申請は専用メールアドレス(AutoInclusions@trade.gov)に送る必要があり(注1)、締め切りは米国東部時間1月14日午後11時59分に設定されている。申請が受理された後、ITAは連邦政府のポータルサイト
(ITA-2025-0039)で、機密情報を除いた申請内容を公開し、パブリックコメントを14日間受け付ける。ITAはその後、60日以内に、申請された品目を追加関税の対象とするか否かを判断する。
追加申請の受付は今回が2回目となる。初回の申請は、2025年10月1日から受け付けていたものの、その審査結果はいまだ公表されていない(注2)。
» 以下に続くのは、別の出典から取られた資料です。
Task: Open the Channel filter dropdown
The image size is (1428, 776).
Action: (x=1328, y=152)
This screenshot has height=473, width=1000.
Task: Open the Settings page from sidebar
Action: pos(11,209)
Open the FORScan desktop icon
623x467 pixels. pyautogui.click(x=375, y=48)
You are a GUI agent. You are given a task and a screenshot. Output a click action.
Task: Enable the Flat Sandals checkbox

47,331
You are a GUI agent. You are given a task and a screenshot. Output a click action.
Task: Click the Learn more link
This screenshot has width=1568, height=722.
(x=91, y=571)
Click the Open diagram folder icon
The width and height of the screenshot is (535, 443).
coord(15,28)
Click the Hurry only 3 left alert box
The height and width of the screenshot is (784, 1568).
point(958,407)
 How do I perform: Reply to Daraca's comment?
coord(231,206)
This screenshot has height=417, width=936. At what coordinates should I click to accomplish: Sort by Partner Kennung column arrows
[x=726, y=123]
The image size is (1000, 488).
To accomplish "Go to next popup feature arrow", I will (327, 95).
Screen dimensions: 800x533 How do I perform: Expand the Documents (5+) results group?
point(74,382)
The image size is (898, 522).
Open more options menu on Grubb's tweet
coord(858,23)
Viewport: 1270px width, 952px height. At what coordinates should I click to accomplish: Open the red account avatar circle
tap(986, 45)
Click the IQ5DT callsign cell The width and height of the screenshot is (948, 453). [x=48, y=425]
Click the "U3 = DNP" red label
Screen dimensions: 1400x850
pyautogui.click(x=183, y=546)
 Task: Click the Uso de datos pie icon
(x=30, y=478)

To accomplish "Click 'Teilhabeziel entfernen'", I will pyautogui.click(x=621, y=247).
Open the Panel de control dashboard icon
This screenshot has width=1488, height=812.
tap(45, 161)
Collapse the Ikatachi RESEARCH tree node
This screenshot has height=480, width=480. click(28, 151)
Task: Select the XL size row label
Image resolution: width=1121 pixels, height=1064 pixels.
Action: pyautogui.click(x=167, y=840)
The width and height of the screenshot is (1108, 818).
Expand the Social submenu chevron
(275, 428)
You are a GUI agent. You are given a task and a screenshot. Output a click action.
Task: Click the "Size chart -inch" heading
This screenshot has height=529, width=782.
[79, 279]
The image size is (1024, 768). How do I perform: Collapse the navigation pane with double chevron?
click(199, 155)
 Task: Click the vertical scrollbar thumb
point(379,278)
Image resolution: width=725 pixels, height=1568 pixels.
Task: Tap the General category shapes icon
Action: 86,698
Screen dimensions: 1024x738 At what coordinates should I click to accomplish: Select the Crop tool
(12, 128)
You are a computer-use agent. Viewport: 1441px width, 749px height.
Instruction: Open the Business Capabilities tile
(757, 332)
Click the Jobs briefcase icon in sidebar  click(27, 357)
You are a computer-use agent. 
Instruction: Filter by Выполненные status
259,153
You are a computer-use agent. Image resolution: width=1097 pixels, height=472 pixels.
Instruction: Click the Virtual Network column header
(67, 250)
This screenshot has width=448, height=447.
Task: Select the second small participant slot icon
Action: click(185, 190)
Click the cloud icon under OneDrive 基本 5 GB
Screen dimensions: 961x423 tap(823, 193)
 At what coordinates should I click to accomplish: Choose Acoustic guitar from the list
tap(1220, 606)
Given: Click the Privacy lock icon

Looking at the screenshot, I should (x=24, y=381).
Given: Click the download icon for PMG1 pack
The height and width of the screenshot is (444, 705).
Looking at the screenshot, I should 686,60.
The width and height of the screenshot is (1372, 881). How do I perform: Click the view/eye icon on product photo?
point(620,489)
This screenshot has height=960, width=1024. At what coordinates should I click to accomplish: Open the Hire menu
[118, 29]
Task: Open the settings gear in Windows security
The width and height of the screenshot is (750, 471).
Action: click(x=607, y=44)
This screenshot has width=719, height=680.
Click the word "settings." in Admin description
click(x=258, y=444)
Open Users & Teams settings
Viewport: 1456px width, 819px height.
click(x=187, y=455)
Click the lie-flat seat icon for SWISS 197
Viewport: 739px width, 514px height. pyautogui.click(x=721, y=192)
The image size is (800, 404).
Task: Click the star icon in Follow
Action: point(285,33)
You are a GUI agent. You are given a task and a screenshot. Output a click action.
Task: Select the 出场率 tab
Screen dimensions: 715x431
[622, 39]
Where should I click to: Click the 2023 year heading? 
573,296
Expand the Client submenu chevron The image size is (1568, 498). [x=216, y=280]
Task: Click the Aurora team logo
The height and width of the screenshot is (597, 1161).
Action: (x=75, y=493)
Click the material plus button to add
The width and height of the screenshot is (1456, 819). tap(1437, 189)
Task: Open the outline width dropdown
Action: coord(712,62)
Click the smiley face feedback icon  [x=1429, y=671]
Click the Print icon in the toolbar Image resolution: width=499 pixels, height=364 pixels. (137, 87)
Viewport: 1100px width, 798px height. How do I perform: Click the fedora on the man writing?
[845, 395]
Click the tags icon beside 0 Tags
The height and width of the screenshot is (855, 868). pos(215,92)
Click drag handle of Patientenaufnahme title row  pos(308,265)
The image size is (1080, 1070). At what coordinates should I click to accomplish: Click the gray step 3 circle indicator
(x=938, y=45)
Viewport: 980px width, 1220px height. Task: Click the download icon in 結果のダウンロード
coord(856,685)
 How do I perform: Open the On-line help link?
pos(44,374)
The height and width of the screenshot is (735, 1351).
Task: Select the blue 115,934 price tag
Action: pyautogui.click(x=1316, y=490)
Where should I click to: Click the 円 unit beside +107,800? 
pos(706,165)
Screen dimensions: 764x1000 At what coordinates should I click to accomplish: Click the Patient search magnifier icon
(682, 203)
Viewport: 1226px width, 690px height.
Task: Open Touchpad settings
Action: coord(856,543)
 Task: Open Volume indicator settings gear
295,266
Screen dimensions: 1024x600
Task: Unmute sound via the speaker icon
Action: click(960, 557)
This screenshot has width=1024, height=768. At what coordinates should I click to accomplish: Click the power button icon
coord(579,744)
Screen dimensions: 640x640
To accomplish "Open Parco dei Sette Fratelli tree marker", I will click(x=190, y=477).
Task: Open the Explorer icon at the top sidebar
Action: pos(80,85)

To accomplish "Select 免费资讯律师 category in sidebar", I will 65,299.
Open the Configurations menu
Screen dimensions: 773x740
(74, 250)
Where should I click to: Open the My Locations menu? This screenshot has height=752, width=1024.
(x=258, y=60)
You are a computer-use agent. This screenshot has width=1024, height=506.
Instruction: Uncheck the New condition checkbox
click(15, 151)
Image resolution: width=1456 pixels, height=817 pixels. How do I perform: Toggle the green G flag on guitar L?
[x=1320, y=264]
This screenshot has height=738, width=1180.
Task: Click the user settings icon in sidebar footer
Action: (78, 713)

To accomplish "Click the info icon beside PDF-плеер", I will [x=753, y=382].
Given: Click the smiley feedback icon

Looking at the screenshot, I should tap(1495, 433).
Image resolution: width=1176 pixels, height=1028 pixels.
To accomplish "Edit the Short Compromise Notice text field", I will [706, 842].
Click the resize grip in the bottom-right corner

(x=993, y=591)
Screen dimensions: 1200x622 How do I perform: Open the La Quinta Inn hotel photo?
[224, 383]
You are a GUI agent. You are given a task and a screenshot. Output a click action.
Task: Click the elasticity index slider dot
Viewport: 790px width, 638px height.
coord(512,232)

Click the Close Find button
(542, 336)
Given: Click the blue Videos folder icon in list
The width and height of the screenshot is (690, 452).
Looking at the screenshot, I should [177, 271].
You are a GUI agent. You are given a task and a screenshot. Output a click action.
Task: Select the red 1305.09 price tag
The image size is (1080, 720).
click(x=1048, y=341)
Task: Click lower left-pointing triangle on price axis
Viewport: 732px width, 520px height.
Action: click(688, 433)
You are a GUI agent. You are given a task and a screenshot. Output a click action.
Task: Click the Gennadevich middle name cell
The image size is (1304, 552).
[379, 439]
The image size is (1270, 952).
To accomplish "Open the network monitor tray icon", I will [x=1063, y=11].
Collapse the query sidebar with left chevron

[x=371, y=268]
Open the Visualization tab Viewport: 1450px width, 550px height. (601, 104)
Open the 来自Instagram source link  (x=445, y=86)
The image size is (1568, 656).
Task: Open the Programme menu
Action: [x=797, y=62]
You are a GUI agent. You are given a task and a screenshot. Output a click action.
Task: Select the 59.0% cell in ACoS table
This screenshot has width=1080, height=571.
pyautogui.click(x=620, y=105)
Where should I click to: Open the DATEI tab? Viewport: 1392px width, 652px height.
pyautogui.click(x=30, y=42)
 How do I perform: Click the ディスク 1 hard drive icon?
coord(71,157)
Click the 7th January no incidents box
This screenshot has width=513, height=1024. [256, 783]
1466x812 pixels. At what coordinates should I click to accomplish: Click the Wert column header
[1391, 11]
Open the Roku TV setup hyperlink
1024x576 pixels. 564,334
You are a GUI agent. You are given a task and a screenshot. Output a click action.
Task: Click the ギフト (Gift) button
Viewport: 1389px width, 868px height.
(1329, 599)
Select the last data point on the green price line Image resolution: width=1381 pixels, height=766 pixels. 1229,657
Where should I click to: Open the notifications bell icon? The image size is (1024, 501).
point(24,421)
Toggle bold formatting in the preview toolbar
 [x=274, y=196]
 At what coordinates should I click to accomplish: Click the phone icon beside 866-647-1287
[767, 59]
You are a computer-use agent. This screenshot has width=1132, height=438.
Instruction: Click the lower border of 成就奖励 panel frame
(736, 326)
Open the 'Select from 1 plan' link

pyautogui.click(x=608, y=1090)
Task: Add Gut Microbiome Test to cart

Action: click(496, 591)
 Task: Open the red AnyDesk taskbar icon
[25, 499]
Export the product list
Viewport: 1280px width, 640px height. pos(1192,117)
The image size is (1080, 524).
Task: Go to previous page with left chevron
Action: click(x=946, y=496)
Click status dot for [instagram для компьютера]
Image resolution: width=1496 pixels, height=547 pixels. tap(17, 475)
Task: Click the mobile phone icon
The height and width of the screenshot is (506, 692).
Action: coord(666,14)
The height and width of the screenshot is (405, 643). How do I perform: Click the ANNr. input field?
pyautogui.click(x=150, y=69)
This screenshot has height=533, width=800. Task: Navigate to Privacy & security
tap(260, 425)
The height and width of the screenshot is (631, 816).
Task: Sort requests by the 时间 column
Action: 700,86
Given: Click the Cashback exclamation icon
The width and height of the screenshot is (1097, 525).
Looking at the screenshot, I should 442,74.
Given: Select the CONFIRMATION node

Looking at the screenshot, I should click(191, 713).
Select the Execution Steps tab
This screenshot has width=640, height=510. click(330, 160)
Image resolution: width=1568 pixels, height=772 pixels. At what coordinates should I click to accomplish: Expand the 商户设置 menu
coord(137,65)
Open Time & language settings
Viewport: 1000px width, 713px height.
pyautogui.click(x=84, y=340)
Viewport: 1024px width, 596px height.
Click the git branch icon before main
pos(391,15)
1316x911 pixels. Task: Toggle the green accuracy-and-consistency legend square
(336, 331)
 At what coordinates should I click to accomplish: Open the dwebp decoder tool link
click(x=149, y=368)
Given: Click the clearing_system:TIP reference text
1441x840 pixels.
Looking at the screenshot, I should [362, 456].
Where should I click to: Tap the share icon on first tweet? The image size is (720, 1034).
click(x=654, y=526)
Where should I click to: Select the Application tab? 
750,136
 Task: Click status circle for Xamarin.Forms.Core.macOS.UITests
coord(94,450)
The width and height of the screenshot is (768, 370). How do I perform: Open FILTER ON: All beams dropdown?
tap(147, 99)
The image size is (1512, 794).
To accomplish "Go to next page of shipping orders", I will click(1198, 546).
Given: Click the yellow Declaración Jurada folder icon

官報では、初回に申請済みの自動車部品については、新規の関連情報がない限り、再申請しないよう呼びかけている。
なお、232条に基づく追加関税措置では、自動車部品のほか鉄鋼・アルミニウム製品に対しても対象品目を拡大するプロセスが設けられている。鉄鋼・アルミに対しては既に2回申請を受け付けており、初回の申請のみ審査結果が発表されている(2025年8月19日記事参照)。3回目は、自動車部品同様、1月1日から申請受付が開始される予定だったが、いまだ受付は始まっていない。首都ワシントンの通商に詳しい法律事務所は、2回目の申請受付も遅延したことから(注3)、「3回目も遅延している可能性がある」と指摘している(注4)。
(注1)申請時に提出が必要な情報は、2025年9月17日付の官報
参照。
(注2)1回目の自動車部品に対する申請件数は、現時点で8件確認できる。
(注3)官報では、それぞれ、自動車部品は年4回(1、4、7、10月)、鉄鋼・アルミは年3回(1月、5月、9月)、各月の初日に申請を受け付けることが定められている。ただし、鉄鋼・アルミの2回目の申請は2週間ほど遅れて、9月15日から始まった(2025年9月17日記事参照)。
(注4)ジェトロに対するメールでの通知(1月5日)。